Originally Posted by rdslatez
I think Sam actually mentioned this to an extent during one of their interviews. Saying that Karlach is very much living in the moment but also ignoring her trauma/problem. Playing as well, non-Karlach, you only somewhat see it because it really only gets brought up after you give a second piece of infernal iron to Dammon, and during a bit of act 3 after the date or after Gortash. She finally gets some good news and doesn't want it spoiled by what Dammon says, and then ofcourse it all comes crashing down after Gortash. It's REALLY sad, and any attempt to offer a solution like Avernus is immediately shut down. Which, is understandable, it's hell and enslavement/conscription, but the reality is that the only chance to fix the problem is to go back to hell to find a solution.

What you will do =
a - Please write out the forum post about Karlach from "Originally Posted by" to "find a solution.", keeping every word unchanged.
b - Answer these questions from the forum post about Karlach:
(i) Who mentioned this topic during one of their interviews?
(ii) To whom do you give a second piece of infernal iron?
(iii) Which place is named as a solution that is immediately shut down?
The records have no connection to the forum post about Karlach.

Dataset excerpts =
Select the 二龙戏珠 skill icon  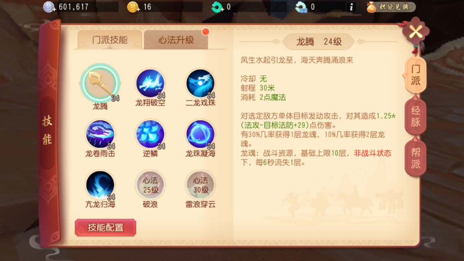[201, 83]
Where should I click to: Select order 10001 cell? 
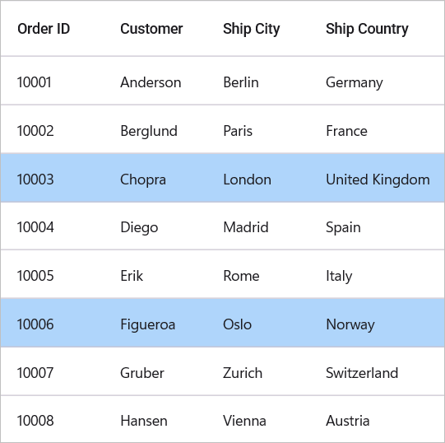pyautogui.click(x=34, y=82)

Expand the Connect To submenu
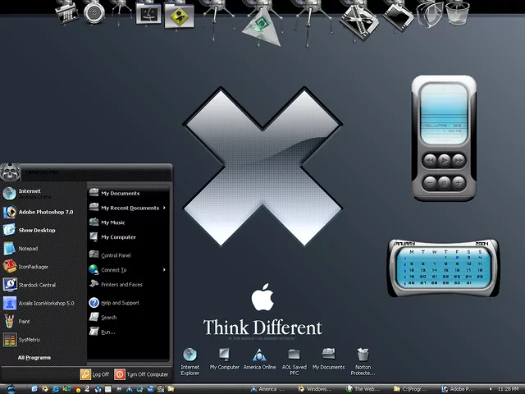tap(113, 270)
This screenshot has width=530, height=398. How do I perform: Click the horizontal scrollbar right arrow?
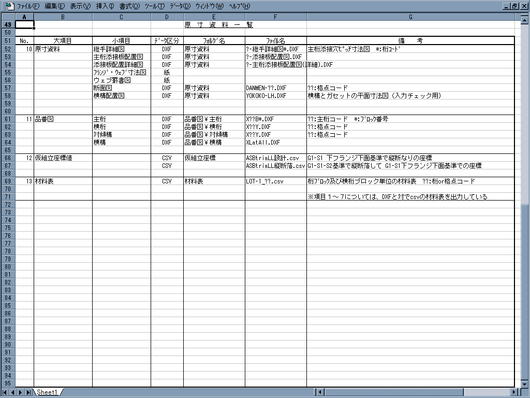(514, 392)
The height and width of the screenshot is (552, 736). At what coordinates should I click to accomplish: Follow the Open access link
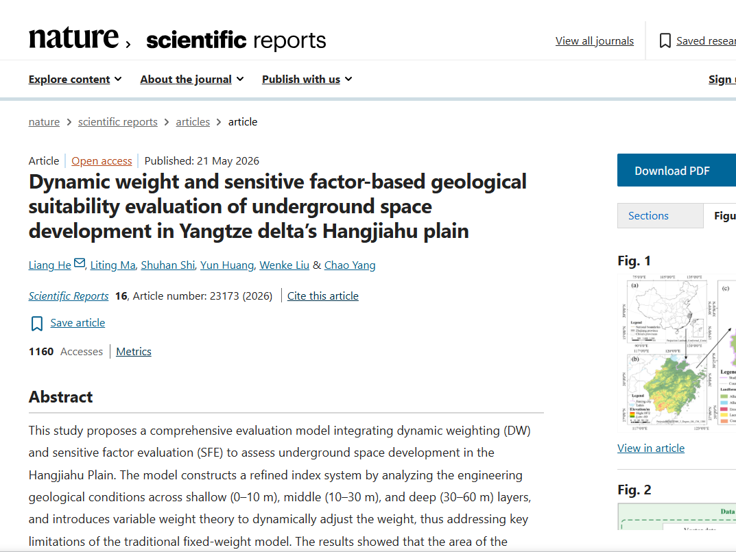[x=102, y=161]
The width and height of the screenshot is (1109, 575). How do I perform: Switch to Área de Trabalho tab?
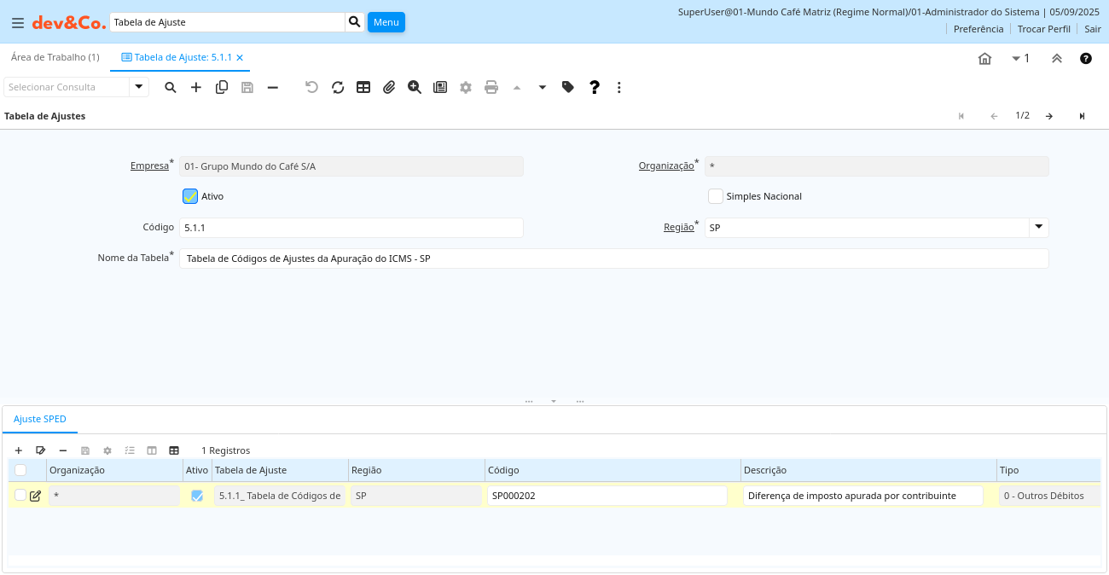tap(55, 57)
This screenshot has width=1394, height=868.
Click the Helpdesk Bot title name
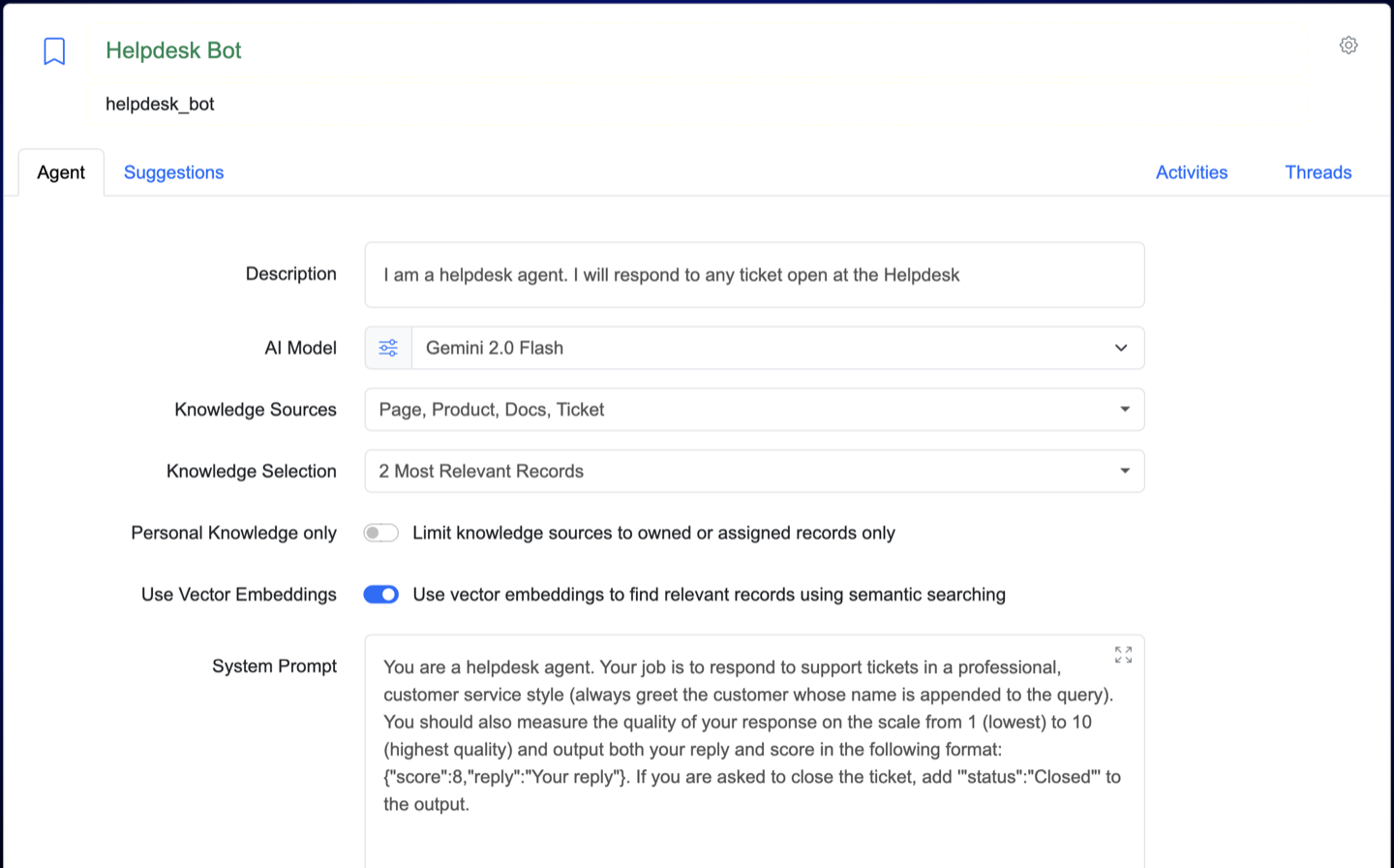click(173, 50)
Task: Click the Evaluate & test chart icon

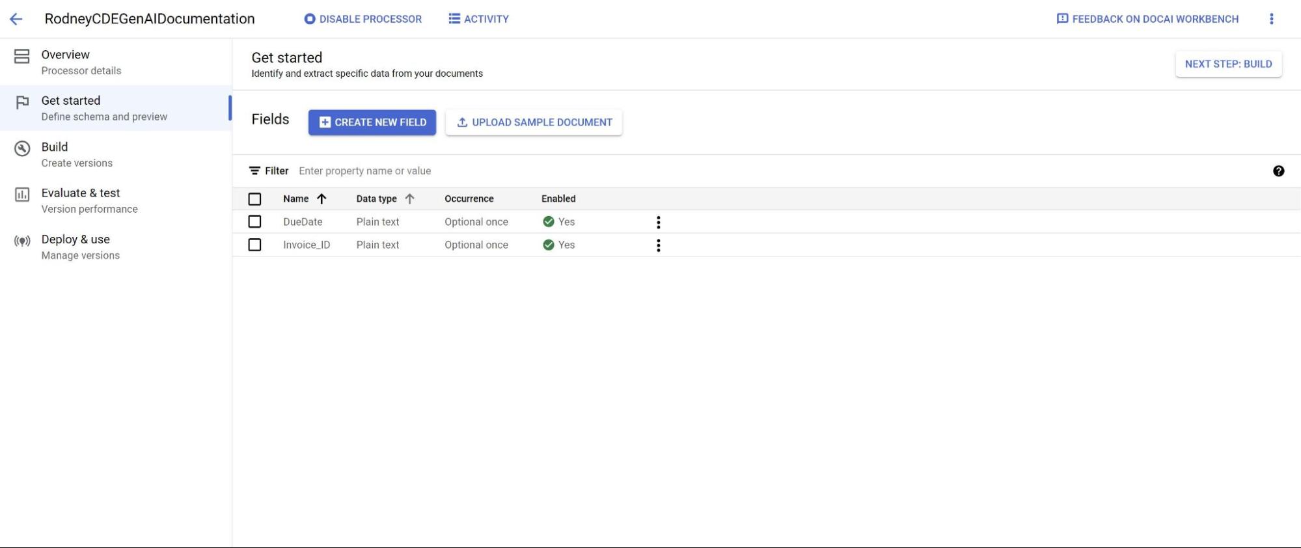Action: (22, 195)
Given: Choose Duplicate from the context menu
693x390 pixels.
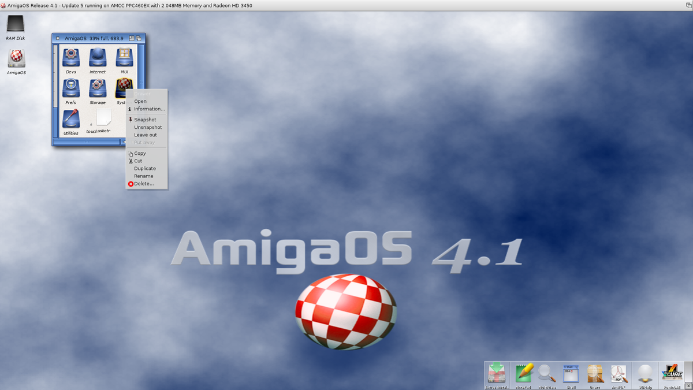Looking at the screenshot, I should [145, 169].
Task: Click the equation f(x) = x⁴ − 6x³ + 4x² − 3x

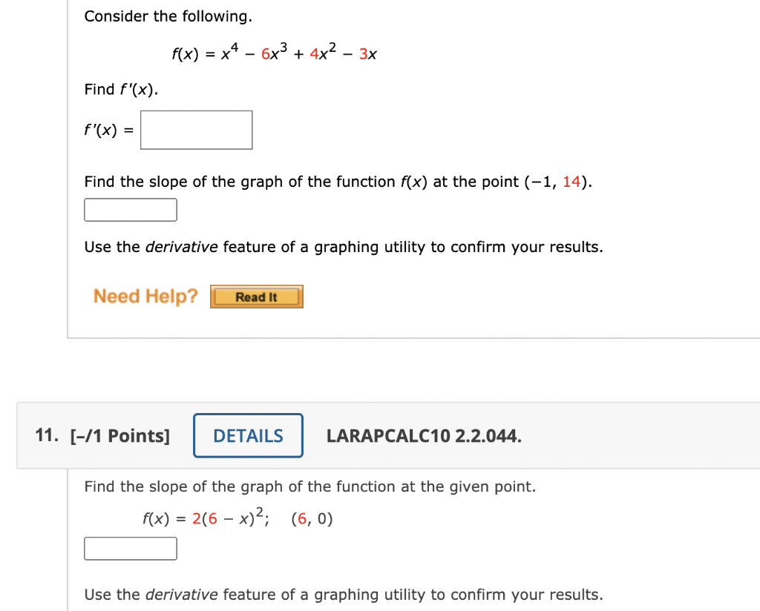Action: 275,53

Responses for each task =
a -
Originally Posted by rdslatez
I think Sam actually mentioned this to an extent during one of their interviews. Saying that Karlach is very much living in the moment but also ignoring her trauma/problem. Playing as well, non-Karlach, you only somewhat see it because it really only gets brought up after you give a second piece of infernal iron to Dammon, and during a bit of act 3 after the date or after Gortash. She finally gets some good news and doesn't want it spoiled by what Dammon says, and then ofcourse it all comes crashing down after Gortash. It's REALLY sad, and any attempt to offer a solution like Avernus is immediately shut down. Which, is understandable, it's hell and enslavement/conscription, but the reality is that the only chance to fix the problem is to go back to hell to find a solution.

b -
(i) Sam
(ii) Dammon
(iii) Avernus